§ **Your task**: Count every line below that holds "avatar". Number only.
════════════════════
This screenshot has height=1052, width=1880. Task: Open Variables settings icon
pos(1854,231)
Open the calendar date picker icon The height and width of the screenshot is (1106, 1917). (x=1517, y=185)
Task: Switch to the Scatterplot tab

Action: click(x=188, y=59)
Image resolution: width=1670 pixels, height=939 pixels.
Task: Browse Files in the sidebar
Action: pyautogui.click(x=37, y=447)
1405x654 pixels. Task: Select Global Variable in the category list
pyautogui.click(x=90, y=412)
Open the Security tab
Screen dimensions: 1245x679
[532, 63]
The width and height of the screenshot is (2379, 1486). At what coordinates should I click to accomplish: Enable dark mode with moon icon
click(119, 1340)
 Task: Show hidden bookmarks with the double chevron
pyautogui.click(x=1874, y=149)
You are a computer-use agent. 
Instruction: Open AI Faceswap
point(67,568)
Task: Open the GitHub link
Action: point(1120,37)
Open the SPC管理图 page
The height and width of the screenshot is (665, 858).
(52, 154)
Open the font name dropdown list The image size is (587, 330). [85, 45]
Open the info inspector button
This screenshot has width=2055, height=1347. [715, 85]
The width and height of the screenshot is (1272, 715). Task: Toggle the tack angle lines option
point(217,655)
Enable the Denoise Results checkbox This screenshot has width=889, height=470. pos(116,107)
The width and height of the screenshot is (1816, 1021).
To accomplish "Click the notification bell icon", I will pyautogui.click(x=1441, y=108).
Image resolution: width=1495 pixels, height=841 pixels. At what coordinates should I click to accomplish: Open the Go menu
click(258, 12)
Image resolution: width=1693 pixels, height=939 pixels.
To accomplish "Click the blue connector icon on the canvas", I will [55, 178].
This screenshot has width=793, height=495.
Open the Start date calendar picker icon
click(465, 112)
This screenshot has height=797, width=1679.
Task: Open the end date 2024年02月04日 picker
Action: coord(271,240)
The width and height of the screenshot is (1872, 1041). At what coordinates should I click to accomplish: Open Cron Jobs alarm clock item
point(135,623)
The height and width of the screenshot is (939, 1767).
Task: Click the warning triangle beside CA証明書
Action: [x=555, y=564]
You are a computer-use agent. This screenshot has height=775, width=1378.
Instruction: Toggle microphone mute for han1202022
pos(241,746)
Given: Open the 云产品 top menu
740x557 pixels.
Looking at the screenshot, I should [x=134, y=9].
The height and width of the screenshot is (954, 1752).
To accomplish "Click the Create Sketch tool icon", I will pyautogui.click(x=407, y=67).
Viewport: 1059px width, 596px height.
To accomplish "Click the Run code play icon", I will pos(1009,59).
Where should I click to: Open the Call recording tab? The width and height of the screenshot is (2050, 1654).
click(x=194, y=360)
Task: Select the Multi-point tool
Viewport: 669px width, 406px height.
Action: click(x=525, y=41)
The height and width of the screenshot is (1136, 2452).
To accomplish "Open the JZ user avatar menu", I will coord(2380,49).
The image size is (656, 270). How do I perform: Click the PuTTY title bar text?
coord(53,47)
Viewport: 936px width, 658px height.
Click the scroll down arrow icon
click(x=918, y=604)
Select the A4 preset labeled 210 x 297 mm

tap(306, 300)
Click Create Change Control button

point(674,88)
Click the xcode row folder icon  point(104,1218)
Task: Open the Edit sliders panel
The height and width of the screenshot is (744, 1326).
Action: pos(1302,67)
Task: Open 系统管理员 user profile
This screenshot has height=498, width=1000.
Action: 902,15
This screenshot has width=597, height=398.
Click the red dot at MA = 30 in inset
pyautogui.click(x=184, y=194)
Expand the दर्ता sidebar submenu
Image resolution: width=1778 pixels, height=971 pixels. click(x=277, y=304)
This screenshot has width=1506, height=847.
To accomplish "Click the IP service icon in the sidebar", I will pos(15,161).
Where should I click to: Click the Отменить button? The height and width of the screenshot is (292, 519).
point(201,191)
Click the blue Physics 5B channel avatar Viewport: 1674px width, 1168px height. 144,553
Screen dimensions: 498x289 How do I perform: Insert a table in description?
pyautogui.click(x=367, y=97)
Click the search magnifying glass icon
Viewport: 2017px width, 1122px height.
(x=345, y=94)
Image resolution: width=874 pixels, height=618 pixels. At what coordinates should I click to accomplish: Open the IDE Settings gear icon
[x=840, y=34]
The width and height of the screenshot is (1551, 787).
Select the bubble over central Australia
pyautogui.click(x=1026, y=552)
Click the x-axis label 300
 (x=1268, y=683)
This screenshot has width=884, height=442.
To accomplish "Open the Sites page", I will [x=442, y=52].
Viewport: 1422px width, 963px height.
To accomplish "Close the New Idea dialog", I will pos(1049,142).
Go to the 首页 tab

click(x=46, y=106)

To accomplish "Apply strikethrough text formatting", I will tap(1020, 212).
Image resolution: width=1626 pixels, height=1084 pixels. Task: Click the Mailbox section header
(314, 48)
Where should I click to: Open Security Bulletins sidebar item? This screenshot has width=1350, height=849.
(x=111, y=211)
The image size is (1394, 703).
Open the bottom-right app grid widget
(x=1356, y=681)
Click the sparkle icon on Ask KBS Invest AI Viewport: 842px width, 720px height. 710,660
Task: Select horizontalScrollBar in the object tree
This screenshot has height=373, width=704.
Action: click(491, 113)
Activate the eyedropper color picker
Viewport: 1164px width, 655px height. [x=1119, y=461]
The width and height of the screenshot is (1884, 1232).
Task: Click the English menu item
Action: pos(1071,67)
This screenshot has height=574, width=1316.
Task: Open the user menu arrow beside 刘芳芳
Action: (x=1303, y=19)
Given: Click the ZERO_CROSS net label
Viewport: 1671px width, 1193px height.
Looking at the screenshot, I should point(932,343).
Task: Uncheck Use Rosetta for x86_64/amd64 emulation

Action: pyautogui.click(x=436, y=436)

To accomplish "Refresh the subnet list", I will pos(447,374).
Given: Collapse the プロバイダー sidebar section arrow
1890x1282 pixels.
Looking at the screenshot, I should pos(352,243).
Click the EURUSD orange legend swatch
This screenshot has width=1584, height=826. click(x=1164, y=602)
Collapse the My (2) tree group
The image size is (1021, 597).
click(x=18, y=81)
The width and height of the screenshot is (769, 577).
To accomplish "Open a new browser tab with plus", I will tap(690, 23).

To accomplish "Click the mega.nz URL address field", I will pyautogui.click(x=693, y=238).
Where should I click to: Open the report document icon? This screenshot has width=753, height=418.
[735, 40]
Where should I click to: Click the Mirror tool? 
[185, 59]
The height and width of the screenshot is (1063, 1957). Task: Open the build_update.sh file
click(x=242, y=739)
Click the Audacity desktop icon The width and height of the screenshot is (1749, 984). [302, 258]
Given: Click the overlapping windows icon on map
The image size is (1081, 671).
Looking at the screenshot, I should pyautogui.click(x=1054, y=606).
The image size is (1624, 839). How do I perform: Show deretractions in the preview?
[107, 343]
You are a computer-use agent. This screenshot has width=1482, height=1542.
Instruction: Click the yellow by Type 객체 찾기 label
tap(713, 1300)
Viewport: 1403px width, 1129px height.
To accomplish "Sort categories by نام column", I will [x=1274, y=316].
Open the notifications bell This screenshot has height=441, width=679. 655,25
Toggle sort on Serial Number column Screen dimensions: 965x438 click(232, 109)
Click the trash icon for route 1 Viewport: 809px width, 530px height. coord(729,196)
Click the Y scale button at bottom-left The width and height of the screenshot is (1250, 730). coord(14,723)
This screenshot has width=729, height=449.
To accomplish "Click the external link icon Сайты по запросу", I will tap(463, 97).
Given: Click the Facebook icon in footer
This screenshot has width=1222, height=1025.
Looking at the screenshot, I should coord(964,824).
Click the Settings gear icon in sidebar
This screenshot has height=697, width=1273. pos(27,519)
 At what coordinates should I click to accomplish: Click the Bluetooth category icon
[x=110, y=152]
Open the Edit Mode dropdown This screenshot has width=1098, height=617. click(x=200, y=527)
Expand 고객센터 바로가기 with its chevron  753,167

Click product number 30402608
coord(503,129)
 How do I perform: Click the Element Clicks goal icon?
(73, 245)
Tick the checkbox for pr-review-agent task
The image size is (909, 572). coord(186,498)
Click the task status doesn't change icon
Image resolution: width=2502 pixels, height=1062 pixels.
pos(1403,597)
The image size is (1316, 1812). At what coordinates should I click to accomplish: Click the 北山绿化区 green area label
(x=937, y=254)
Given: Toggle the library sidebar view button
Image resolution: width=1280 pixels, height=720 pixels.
════════════════════
§ **Final answer**: 2